Exploring lean startup principles, founders growth learnings, and wisdom on entrepreneurial environments.

Servus & happy Sunday. ☼

Read time this week → 4.6 minutes.

Excited to be back at writing this newsletter, despite it being a hectic week traveling to Vienna <> Frankfurt for work and now into the Alps for a week of skiing vacation – hope your 2024 is as enjoyable and eventful as mine.

I just finished reading the Lean Startup and got super inspired to apply a lot of its frameworks. One quote I particularly liked is: “a startup’s job … (1) rigorously measure where it is right now by confronting the hard truths, and (2) devise experiments to learn how to move the real numbers closer to the ideal reflected in the business plan.” It’s easy to get comfortable when building a startup. Especially when reaching some level of product validation.

But now to this week’s newsletter – let’s get it!

Starter → a mental model

Feedback loop: build → measure → learn ↓

Originally founded by Eric Ries in 2011, the Lean Startup methodology stands more true today than ever. The feedback loop at its core is a helpful scientific method that helps founders determine how to conduct experiments and find out where a startup should go. The goal is to minimise the total time spent moving through the full feedback loop by planning in reverse and tracking resulting learning milestones.

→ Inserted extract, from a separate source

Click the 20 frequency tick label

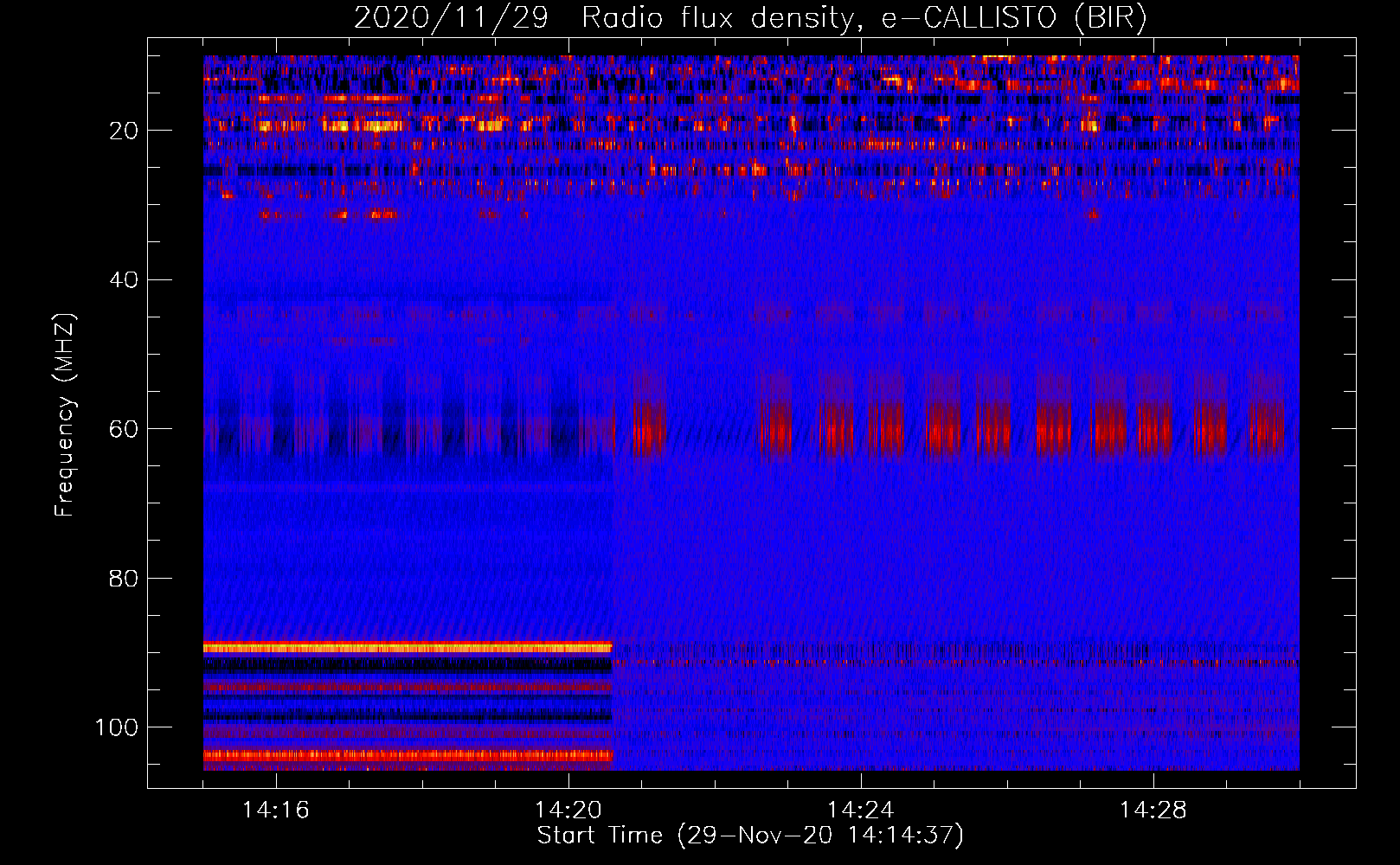point(124,131)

In order to find clarity around where you want to end up, it helps to keep in mind how a startup forms over its lifetime on three pillars:

1. Vision is your true north star.
2. Strategy is how you get there.
3. Product is the result.

Every action you take should be an experiment to achieve validated learning to uncover a sustainable business model around a set vision. So keep your vision, but frequently optimise everything else. And remember:

“Every setback is an opportunity to lean where you want to go.”

“If you cannot fail, you cannot learn.”

Here’s to Eric Ries!

Ponder this → are you making your product better? How do you know?

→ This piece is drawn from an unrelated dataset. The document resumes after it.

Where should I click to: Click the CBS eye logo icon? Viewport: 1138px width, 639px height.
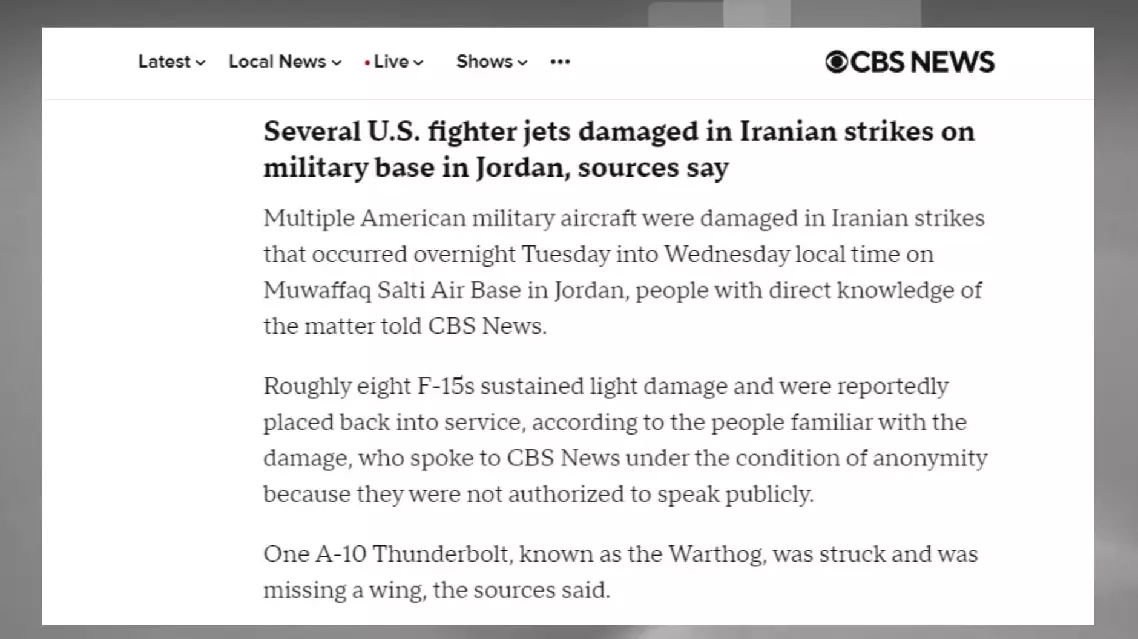click(836, 62)
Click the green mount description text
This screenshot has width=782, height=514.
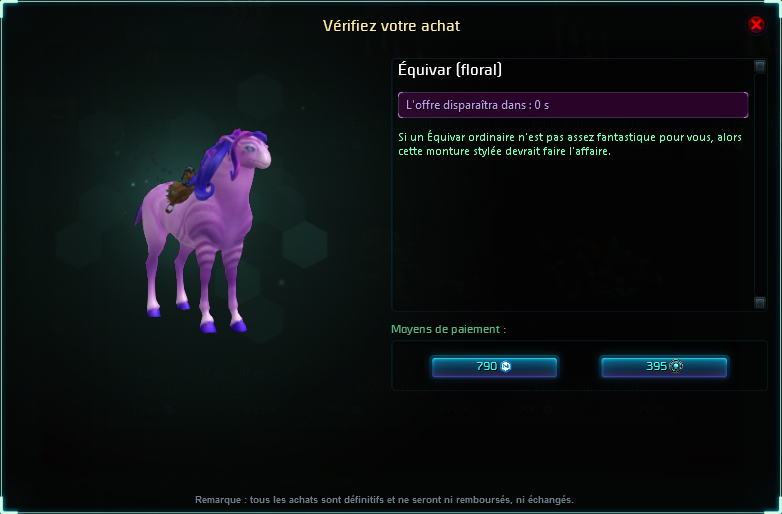[570, 144]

I only ever read summaries of The Lean Startup, but never took it seriously enough to pick up the physical book for some reason — a huge mistake in hindsight. Now, it is the one book I think every founder should read. So even if you start the article, please also grab a copy of the book. ↓

Main coursefounders.menu update

This week we reached two milestones: I added another 170 tools to the database, cleaned up the foundersmenu.beehiiv.com publication visually, and added a fresh welcome email for new user subscriptions. This time, it’s all about the Build category, which is probably the most useful to all founders. It has everything from simple website builders like Framer, Webflow, and Carrd. But also complex app designers like Adalo, Bravo, or Glide. These are all incredibly useful for most of the Concept → MVP stage (validating the product), but even more useful for the MVP → Business stage (growing the functionality of a validated product). I think you’ll like all of the additions…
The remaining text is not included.